- Testo fornito
---

LA NOSTRA STORIA

PERCHE’ PASSATO E FUTURO, MEMORIA E PROGETTUALITA’ SONO DA TENERE INSIEME PER DISCERNERE IL PRESENTE

L’Istituto San Vincenzo inizia la sua attività nel 1897, quando Monsignor Luigi Casanova decide di creare una struttura per aiutare i ragazzi sordi o affetti da ritardi mentali gravi. Fin dagli esordi, l’intenzione è educare, istruire ed avviare questi ragazzi al lavoro. Già verso la fine del 1899 Monsignor Casanova progetta una nuova sede, capace di accogliere fino a 300 giovani; il luogo scelto per costruire il complesso è un ampio terreno in via Copernico.

Il 16 aprile 1901, il Card. Andrea Ferrari, Arcivescovo di Milano, benedice la posa della prima pietra. I lavori saranno completati nel 1904. L’anno successivo viene aperta anche una nuova sede a Monza dove vengono accolte le ragazze che lasciano la sede di Milano. L’Istituto San Vincenzo apre le porte a ragazzi e a ragazze affetti da varie disabilità psichiche, ma anche a chi è privo di una famiglia, o figli di genitori che non possono occuparsi di loro. Gli educatori non insegnano solo a leggere e a scrivere, ma avviano anche ad un mestiere: i ragazzi e le ragazze diventano materassai, falegnami, sarte, rilegatori di libri, calzolai.

---

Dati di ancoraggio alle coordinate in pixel
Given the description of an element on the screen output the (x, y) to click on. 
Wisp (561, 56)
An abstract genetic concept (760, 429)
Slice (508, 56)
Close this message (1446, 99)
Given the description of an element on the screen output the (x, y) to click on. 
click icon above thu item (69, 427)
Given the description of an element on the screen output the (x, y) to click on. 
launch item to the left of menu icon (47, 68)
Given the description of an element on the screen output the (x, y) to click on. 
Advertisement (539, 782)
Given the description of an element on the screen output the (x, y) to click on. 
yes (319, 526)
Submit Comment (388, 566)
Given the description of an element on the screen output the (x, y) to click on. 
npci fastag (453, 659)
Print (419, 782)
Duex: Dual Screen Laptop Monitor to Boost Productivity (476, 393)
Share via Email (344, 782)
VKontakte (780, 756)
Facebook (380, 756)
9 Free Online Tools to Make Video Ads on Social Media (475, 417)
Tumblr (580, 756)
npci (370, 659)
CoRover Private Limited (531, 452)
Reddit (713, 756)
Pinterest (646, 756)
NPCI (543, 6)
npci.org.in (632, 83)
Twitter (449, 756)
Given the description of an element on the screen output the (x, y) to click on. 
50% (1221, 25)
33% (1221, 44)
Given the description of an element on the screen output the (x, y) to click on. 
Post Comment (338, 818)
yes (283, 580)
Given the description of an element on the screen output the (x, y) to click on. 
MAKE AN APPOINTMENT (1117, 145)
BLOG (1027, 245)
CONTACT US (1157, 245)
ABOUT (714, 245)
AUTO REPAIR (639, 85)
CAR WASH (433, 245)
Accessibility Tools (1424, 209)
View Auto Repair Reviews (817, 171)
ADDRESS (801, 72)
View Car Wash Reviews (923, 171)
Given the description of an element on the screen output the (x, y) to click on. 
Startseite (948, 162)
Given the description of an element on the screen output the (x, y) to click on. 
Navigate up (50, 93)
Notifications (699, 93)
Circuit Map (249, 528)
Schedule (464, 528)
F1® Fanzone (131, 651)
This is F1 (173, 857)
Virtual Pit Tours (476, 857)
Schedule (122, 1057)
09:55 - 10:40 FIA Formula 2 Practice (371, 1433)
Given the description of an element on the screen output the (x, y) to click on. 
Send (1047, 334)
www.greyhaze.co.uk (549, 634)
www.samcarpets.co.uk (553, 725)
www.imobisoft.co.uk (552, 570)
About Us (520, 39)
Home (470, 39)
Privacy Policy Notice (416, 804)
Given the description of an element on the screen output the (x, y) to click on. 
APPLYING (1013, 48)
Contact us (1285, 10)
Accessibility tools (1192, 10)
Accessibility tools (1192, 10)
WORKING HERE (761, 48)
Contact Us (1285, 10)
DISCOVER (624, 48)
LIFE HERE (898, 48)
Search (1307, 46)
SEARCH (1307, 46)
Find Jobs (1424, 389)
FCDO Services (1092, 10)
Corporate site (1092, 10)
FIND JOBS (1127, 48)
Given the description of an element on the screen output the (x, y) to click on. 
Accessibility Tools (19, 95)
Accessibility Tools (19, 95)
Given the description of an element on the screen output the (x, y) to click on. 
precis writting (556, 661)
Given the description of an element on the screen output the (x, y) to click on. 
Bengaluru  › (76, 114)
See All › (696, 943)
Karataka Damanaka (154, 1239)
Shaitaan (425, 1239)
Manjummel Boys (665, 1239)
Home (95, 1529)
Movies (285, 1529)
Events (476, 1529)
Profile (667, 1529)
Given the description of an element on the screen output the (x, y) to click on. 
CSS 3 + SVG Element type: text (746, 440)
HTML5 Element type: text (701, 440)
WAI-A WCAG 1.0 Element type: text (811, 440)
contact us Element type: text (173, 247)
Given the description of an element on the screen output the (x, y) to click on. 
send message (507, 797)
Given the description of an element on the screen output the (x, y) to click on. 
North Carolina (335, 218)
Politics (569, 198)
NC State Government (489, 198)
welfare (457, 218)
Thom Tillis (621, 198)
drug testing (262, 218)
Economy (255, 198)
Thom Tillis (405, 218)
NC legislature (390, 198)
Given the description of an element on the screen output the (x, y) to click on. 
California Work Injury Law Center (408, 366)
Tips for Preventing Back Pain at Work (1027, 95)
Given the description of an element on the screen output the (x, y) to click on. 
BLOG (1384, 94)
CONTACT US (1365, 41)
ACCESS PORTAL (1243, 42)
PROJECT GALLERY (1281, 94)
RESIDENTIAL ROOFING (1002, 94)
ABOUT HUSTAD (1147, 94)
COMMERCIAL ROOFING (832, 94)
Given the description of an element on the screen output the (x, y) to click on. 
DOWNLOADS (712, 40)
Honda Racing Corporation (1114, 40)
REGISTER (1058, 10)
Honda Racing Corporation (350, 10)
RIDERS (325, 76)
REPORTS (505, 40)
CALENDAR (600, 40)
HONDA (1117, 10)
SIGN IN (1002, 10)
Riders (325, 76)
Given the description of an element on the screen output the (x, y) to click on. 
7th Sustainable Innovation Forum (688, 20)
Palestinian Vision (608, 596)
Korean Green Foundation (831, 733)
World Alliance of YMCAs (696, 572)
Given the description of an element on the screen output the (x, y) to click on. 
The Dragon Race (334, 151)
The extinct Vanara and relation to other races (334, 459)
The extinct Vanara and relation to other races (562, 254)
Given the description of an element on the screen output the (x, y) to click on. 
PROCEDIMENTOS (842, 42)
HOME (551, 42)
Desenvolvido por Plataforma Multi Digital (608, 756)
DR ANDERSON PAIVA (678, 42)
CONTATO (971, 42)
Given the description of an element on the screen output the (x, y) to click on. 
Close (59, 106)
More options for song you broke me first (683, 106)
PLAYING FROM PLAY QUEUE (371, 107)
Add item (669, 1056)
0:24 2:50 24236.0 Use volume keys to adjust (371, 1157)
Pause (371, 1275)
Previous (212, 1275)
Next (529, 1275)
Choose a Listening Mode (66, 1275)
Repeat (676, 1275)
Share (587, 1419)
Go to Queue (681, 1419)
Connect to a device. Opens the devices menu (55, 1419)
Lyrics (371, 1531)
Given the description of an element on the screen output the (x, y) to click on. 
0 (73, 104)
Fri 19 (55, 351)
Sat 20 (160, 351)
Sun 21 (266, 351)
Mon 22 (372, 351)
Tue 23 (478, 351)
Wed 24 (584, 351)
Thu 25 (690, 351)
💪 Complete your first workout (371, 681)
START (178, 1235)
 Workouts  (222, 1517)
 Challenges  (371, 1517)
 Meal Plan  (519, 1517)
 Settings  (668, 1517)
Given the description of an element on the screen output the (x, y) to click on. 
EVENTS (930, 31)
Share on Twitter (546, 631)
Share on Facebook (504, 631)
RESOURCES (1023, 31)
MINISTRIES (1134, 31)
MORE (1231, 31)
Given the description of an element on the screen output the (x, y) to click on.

---

- Consegna A
Secondo il testo sulla storia dell'Istituto San Vincenzo, chi ne avvia l'attività e in quale anno?
- Consegna B
Traduci in inglese questa frase del testo sulla storia dell'Istituto San Vincenzo: "Fin dagli esordi, l’intenzione è educare, istruire ed avviare questi ragazzi al lavoro."
- Consegna C
Fornisci la prosecuzione del testo sulla storia dell'Istituto San Vincenzo, partendo subito dopo l'ultima frase riportata.
L'elenco non ha alcun legame con il testo fornito.

- Risposta attesa A
Monsignor Luigi Casanova, nel 1897.

- Risposta attesa B
From the very beginning, the aim is to educate, instruct, and prepare these young people for work.

- Risposta attesa C
Durante tutti i suoi anni di attività, l’Istituto ha svolto un importante servizio di terapia per disabili psichici. Nel 1920 si era avvalso di un Ambulatorio medico-psicologico, voluto e diretto da Padre Agostino Gemelli, prima di diventare Rettore dell’Università Cattolica.

Un anno importante per l’Istituto è il 1962 quando diventa un’Opera Diocesana, per volere del Cardinale Montini, futuro Papa Paolo VI. Da quel momento l’Ente si salda organicamente con la Diocesi di Milano e passa sotto la presidenza dell’Arcivescovo di Milano.

A partire dagli anni ’70, l’Istituto conosce un periodo di crisi d’identità, connesso alle mutate condizioni sociali ed economiche che il settore pubblico assume nella cura dell’infanzia, alla nuova organizzazione della scuola e alle numerose proposte che vengono dal mondo del volontariato per favorire l’integrazione dei disabili. A che cosa serve, dunque, l’Istituto San Vincenzo?

La risposta arriva verso la metà degli anni ’90. Grazie all’interesse del Cardinale Carlo Maria Martini, viene studiato un progetto globale di ristrutturazione e di rilancio dell’attività.

Nella sede femminile di Monza, nel 2001, è stata realizzata una Residenza Sanitaria Assistita gestita da una cooperativa sociale del territorio che accoglie 140 anziani non autosufficienti.

Anche la sede di via Copernico a Milano è stata riqualificata ed ospita oggi diversi servizi socio-sanitari volti alla cura della disabilità intellettiva, del disagio psichico e sociale. Trovano, inoltre, accoglienza diversi Enti impegnati in ambito educativo, formativo, caritativo e culturale.

In oltre cent’anni di storia questo Istituto ha saputo rispondere ai bisogni delle persone più fragili e meno visibili trovando, anche dopo periodi di difficile crisi di identità, un suo nuovo e diverso ruolo.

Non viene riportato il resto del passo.